Yuri Blanarovich wrote:
Thus, the shield IS the antenna, and the loop is the means to couple the
energy out of the short dipole. Thus, it really isn't a magnetic antenna
at
all - it's a dipole!
Tom, W8JI has a better, more detailed explanation at his website (a great
resource) at http://www.w8ji.com/magnetic_receiving_loops.htm
Looks like another "debunked" fact by "Tom noname" W8JI. (Welcome back
Tom ?:-)
The shield IS an electrostatic SHIELD and wires inside are the ANTENNA.
If you want good efficient, electrostatically shielded small loop, take
copper
or aluminum tubing, bend it in a circle about 1m diameter (for around
160m
band). I made it of two pieces, joined at the bottom in metal electrical
box.
Top of the loop is open and insulated with plastic tubing. Then thread
wire
through the loop, three turns, bring the ends into the junction box and
connect
trimmer capacitor (about 1.5k ?) across the ends (not connected to
anything
else). Then thread another single turn loop through the tubing. In the
junction
box, connect one end to the coax shield and the second end to trimmer
capacitor
(about 500 pF ?) in series with the center conductor of the coax. Shield
and
mast holding it can be grounded at the installation place. I actually
used low
power transmiter and SWR bridge to tune the loop, now there are nice
antenna
analyuzers to do it. The three turns are resonated to operating frequency
with capacitor and that is
the ANTENNA. The single turn loop is the coupling and trimmer provides
match to
the coax feedline. The tubing is a SHIELD which helps with suppressing
the
noise and interference from nearby sources. I have also used this loop as
a coupling to Beverage antenna (positioned at the
end of Beverage), where it provided less noise than beverage alone.

● **Stored records**
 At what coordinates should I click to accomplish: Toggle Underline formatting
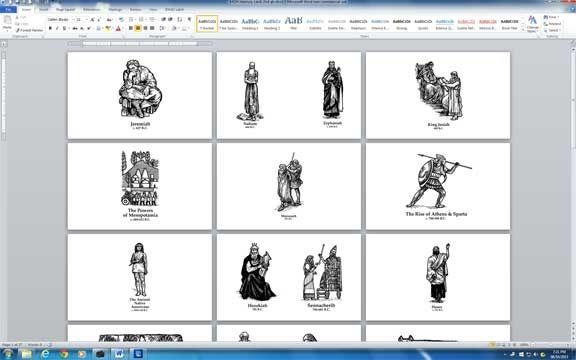click(x=65, y=28)
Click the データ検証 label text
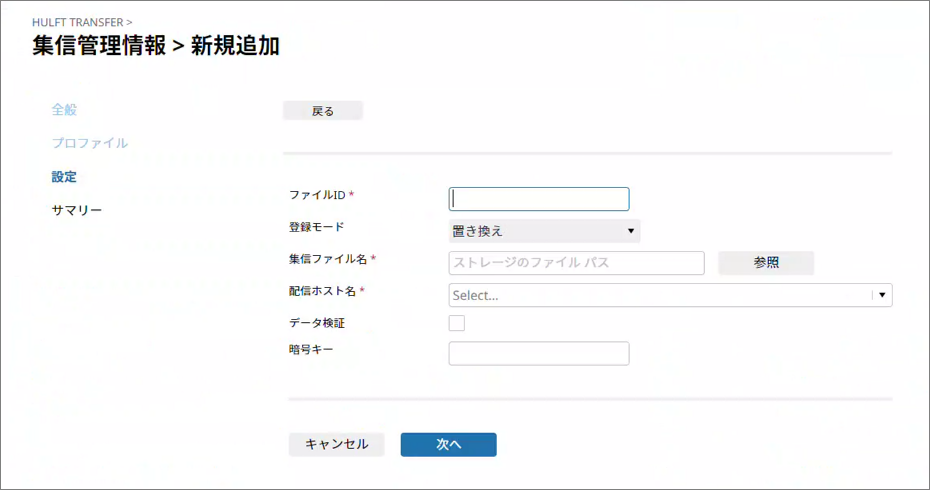The image size is (930, 490). (317, 323)
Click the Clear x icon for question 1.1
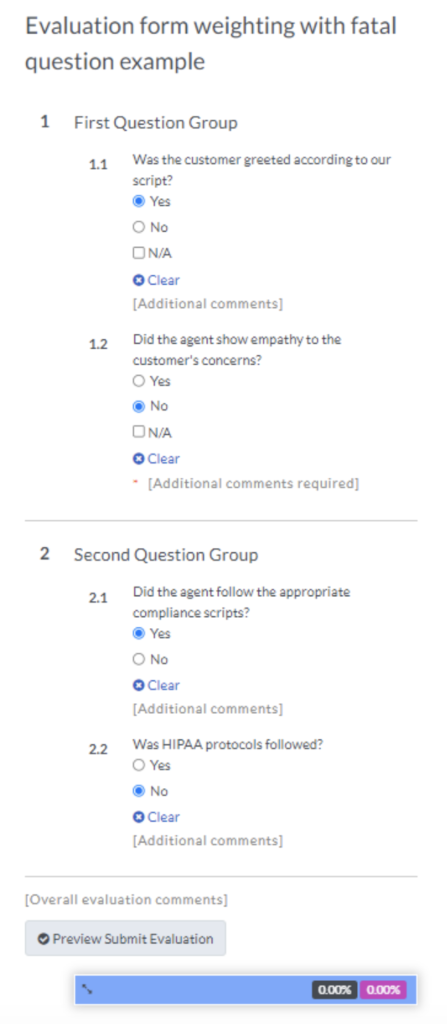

● **Written exercise 1**
Set down the passage of the loop antenna text above, starting at "Tom, W8JI has" and ending at "are the ANTENNA.", copying it exactly.
● **Written exercise 2**
Extract every line of the listing that follows the loop antenna text, reproducing each one word for word and omitting the pictures.

● **Solution 1**
Tom, W8JI has a better, more detailed explanation at his website (a great
resource) at http://www.w8ji.com/magnetic_receiving_loops.htm
Looks like another "debunked" fact by "Tom noname" W8JI. (Welcome back
Tom ?:-)
The shield IS an electrostatic SHIELD and wires inside are the ANTENNA.

● **Solution 2**
 At what coordinates should I click to accomplish: Toggle Underline formatting
click(x=65, y=28)
Click the データ検証 label text
The image size is (930, 490). (317, 323)
Click the Clear x icon for question 1.1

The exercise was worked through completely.